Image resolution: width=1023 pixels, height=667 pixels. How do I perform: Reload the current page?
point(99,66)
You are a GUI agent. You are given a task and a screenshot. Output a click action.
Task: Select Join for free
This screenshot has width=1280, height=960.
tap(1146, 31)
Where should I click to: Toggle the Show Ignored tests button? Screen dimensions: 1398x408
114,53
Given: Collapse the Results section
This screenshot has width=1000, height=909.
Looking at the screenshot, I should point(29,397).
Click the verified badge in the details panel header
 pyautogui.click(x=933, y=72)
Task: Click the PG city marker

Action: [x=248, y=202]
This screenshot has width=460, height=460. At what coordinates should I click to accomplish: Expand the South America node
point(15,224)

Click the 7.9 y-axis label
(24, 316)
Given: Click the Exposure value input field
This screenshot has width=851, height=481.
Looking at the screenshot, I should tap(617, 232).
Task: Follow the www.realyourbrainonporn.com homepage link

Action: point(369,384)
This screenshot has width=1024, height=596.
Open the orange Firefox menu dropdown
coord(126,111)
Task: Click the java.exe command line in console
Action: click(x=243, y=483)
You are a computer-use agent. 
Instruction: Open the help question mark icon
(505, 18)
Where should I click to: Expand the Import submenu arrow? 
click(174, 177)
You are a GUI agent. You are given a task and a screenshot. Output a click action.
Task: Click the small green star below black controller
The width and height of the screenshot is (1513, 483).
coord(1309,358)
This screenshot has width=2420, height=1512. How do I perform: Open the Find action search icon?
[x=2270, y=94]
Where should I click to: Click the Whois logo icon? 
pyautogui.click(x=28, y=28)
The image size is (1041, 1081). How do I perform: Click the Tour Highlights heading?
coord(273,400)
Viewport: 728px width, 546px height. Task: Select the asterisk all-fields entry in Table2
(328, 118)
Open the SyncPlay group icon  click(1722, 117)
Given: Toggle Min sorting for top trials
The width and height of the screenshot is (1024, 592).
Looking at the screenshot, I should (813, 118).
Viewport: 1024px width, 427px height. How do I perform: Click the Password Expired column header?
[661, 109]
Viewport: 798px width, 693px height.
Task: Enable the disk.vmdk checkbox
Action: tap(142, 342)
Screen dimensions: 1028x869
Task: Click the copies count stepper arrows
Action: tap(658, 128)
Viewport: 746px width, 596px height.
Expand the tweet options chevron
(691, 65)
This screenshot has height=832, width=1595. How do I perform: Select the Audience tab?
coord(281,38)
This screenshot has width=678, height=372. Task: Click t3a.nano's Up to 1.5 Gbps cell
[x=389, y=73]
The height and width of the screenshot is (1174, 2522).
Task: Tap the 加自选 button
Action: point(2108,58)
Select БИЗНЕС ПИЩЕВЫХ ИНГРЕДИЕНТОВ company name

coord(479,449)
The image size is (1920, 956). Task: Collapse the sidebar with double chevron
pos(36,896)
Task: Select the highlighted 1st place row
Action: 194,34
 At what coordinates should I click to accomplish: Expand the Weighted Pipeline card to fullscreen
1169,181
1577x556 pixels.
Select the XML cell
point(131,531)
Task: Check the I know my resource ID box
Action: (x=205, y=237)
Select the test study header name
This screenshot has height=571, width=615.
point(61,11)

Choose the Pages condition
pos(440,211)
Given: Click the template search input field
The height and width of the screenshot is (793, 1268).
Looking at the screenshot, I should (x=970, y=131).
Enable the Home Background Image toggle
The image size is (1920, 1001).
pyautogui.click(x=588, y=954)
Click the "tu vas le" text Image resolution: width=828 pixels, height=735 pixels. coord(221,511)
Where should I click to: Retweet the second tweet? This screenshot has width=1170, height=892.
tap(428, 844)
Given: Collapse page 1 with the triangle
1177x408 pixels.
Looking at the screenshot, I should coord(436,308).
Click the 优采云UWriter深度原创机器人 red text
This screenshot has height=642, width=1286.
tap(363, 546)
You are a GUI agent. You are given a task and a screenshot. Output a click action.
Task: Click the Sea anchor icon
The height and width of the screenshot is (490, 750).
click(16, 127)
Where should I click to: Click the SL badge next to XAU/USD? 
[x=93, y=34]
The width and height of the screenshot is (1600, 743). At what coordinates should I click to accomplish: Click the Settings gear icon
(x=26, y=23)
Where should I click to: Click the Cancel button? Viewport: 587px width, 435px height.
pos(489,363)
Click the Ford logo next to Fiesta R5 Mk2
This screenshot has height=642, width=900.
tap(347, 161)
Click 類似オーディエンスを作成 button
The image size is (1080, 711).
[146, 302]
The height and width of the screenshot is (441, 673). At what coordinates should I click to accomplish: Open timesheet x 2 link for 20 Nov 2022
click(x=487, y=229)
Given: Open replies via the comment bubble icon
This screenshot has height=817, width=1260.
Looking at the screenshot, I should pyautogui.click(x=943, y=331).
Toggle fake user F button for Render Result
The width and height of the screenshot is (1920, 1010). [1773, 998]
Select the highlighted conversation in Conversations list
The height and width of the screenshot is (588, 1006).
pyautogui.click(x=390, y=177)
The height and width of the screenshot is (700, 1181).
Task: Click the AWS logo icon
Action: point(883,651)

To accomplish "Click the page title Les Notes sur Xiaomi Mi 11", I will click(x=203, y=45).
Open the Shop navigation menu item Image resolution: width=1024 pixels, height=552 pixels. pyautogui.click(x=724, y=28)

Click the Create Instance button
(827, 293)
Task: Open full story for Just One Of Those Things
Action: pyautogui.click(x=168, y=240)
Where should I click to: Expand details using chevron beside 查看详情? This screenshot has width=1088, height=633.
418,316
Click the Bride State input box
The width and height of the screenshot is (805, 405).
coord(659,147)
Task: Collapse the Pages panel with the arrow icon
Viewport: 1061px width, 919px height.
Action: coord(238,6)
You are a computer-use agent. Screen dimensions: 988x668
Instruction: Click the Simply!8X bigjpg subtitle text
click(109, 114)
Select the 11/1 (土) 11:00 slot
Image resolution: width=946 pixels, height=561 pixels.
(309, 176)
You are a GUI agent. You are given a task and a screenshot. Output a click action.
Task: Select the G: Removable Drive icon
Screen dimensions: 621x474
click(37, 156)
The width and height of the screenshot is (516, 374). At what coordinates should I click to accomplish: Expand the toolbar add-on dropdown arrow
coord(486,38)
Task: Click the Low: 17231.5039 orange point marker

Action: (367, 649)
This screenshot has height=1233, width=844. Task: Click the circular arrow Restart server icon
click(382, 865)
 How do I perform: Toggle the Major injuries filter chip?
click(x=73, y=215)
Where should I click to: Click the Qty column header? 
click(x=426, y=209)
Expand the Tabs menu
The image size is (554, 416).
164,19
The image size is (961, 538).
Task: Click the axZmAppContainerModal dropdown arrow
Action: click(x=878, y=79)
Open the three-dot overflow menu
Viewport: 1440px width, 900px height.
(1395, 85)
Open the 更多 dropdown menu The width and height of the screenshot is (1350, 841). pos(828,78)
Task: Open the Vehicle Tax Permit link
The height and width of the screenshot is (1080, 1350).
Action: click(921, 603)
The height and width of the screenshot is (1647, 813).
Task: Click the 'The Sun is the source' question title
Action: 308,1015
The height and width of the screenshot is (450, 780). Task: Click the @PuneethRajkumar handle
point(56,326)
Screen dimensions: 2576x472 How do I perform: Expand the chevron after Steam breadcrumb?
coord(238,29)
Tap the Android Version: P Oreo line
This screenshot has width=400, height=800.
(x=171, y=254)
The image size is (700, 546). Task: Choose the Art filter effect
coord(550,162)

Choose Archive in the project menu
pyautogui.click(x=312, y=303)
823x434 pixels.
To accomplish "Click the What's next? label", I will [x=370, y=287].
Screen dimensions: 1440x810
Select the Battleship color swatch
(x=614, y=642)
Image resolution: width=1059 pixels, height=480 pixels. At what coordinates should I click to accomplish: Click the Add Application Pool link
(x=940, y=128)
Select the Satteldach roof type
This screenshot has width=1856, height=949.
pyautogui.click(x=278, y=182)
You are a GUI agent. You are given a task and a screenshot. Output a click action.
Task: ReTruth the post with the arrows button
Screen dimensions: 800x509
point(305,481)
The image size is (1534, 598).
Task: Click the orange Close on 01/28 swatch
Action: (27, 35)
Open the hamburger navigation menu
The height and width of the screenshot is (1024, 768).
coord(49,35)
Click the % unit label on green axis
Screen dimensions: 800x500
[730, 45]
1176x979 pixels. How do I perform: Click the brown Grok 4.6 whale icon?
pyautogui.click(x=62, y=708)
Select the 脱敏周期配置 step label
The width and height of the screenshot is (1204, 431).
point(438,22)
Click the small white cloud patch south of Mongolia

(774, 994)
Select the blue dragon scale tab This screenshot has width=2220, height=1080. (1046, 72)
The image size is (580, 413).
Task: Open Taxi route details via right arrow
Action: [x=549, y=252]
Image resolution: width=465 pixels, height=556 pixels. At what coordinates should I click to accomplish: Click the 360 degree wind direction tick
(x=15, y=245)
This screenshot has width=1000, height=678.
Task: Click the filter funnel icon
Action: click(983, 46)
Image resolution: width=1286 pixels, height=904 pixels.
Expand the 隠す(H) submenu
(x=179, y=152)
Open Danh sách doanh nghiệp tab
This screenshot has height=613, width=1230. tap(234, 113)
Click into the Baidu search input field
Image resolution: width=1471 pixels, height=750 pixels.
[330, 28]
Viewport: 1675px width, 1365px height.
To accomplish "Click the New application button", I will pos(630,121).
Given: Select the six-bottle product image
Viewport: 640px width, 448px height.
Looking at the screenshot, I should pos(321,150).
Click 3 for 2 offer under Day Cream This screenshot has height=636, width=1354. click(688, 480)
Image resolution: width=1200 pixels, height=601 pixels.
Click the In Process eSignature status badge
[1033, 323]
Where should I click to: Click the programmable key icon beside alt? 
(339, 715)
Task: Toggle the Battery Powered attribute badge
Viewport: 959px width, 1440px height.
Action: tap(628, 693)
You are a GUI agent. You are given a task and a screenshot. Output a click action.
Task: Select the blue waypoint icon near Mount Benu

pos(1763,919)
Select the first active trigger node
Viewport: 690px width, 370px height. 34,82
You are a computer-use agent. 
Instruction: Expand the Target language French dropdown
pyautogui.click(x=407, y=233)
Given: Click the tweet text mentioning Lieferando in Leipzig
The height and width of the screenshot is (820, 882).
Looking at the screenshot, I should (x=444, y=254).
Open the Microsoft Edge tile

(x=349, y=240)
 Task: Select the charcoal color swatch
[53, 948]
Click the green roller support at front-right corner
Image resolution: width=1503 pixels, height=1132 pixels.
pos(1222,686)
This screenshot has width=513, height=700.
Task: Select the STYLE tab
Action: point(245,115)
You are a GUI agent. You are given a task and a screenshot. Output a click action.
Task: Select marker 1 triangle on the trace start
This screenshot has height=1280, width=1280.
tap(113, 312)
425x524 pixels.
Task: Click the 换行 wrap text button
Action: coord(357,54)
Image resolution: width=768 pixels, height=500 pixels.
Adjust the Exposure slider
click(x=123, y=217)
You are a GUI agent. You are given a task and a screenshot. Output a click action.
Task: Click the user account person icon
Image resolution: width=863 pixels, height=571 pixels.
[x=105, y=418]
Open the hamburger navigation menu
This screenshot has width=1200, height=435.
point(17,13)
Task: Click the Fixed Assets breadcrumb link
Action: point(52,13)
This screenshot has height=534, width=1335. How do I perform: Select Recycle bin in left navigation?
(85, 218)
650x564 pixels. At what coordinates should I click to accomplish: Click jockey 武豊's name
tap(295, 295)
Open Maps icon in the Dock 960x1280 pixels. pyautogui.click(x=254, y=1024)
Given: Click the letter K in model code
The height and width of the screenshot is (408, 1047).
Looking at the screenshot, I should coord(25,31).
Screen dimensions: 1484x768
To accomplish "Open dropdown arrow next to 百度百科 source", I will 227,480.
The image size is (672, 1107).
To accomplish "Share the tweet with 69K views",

# # # # #

* [TASK STATEMENT] Reproduce word for word the material above, starting with the line that has "Where should I click to: Expand details" and stopping after the line that has "Task: Open the Vehicle Tax Permit link".

* [ANSWER TO THE PROBLEM]
Where should I click to: Expand details using chevron beside 查看详情? This screenshot has width=1088, height=633.
418,316
Click the Bride State input box
The width and height of the screenshot is (805, 405).
coord(659,147)
Task: Collapse the Pages panel with the arrow icon
Viewport: 1061px width, 919px height.
Action: coord(238,6)
You are a computer-use agent. Screen dimensions: 988x668
Instruction: Click the Simply!8X bigjpg subtitle text
click(109, 114)
Select the 11/1 (土) 11:00 slot
Image resolution: width=946 pixels, height=561 pixels.
(309, 176)
You are a GUI agent. You are given a task and a screenshot. Output a click action.
Task: Select the G: Removable Drive icon
Screen dimensions: 621x474
click(37, 156)
The width and height of the screenshot is (516, 374). At what coordinates should I click to accomplish: Expand the toolbar add-on dropdown arrow
coord(486,38)
Task: Click the Low: 17231.5039 orange point marker

Action: (367, 649)
This screenshot has height=1233, width=844. Task: Click the circular arrow Restart server icon
click(382, 865)
 How do I perform: Toggle the Major injuries filter chip?
click(x=73, y=215)
Where should I click to: Click the Qty column header? 
click(x=426, y=209)
Expand the Tabs menu
The image size is (554, 416).
164,19
The image size is (961, 538).
Task: Click the axZmAppContainerModal dropdown arrow
Action: click(x=878, y=79)
Open the three-dot overflow menu
Viewport: 1440px width, 900px height.
(1395, 85)
Open the 更多 dropdown menu The width and height of the screenshot is (1350, 841). pos(828,78)
Task: Open the Vehicle Tax Permit link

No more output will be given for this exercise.